Your task: Write all of the entries out again exactly, but not the images.
** Opening Information given block **
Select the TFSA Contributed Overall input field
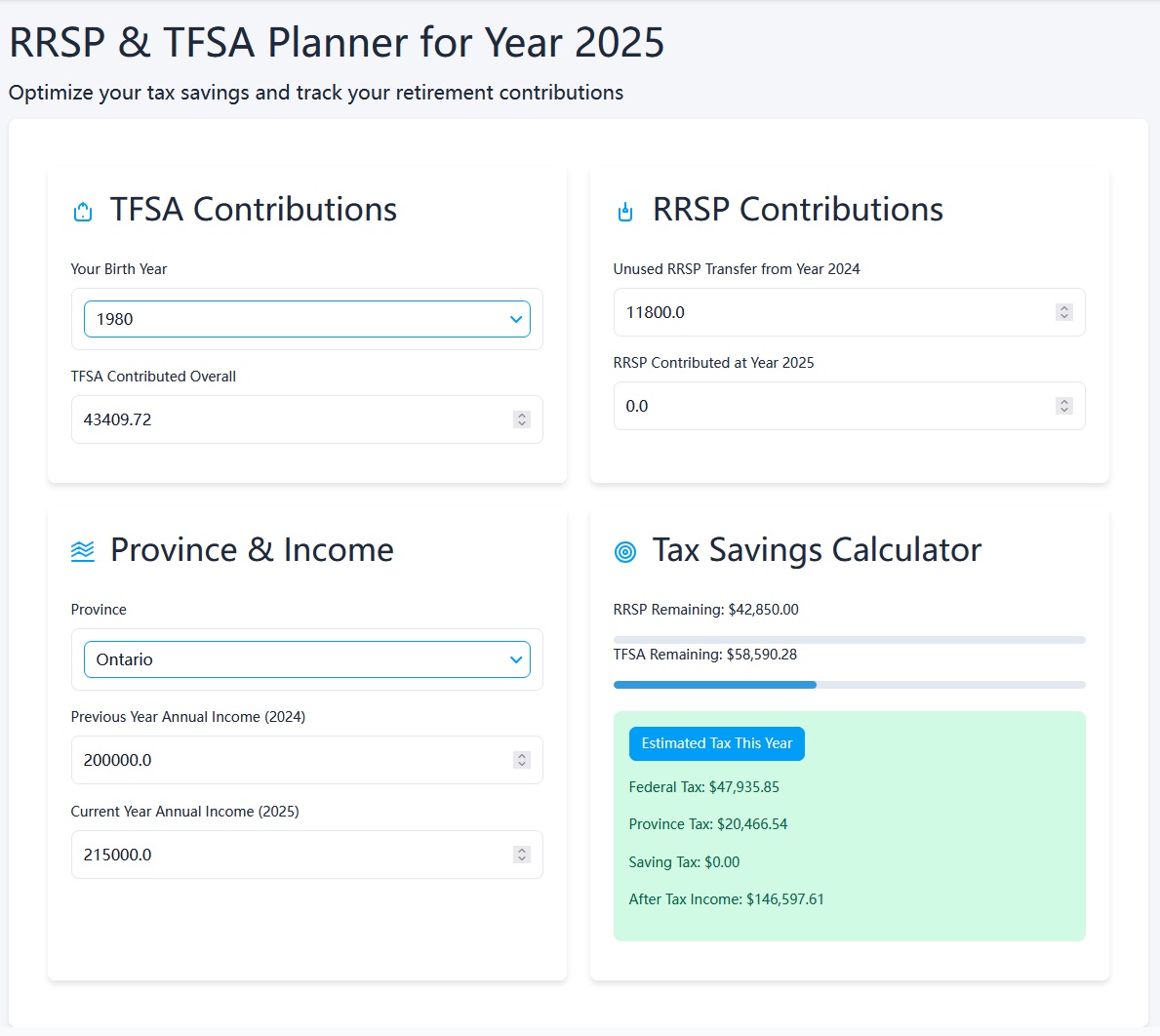The height and width of the screenshot is (1036, 1160). tap(293, 418)

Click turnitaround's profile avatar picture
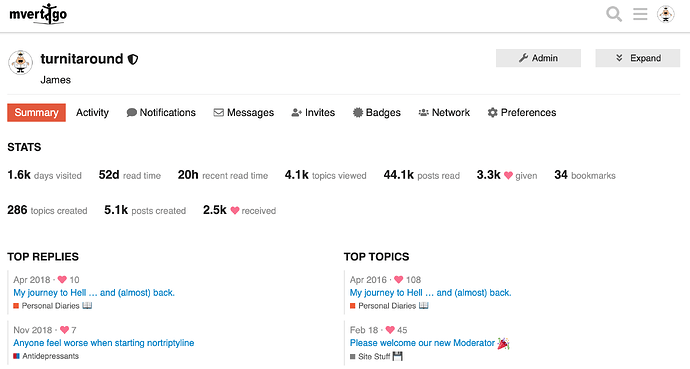click(20, 62)
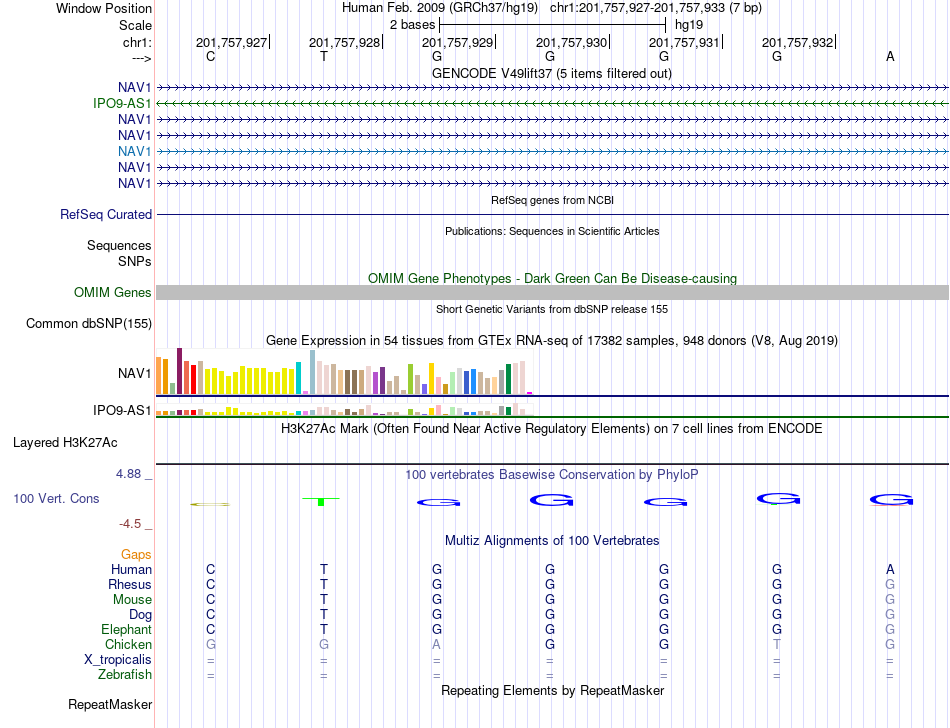
Task: Click the Chicken species row label
Action: click(x=128, y=644)
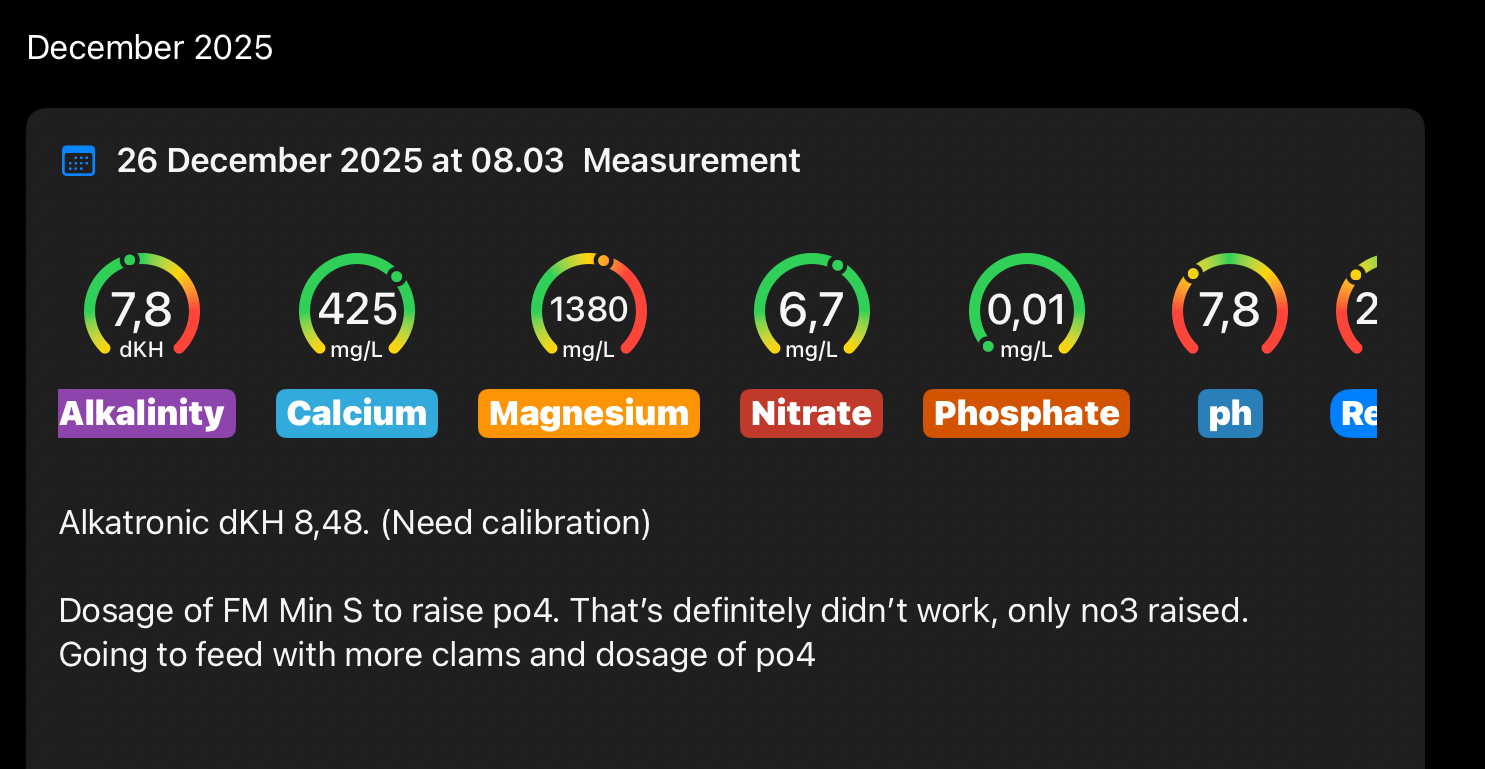Click the blue calendar icon
1485x769 pixels.
[78, 161]
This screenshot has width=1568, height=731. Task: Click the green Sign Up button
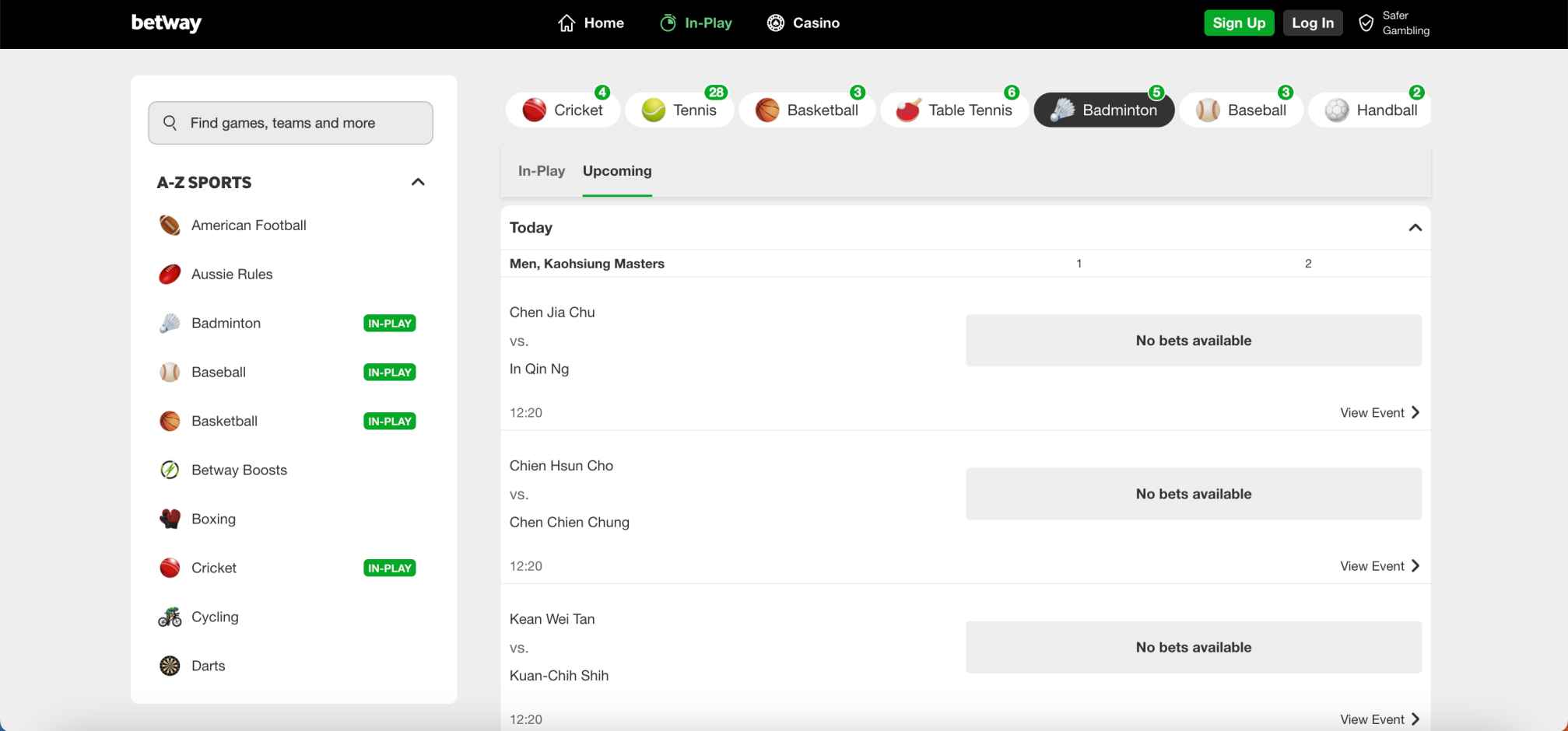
** Closing Information given block **
Task response:
Select the TFSA Contributed Overall input field
The height and width of the screenshot is (1036, 1160). tap(293, 418)

Click turnitaround's profile avatar picture
click(20, 62)
Task: Click the Chicken species row label
Action: click(x=128, y=644)
Click the blue calendar icon
1485x769 pixels.
[78, 161]
This screenshot has width=1568, height=731. Task: Click the green Sign Up button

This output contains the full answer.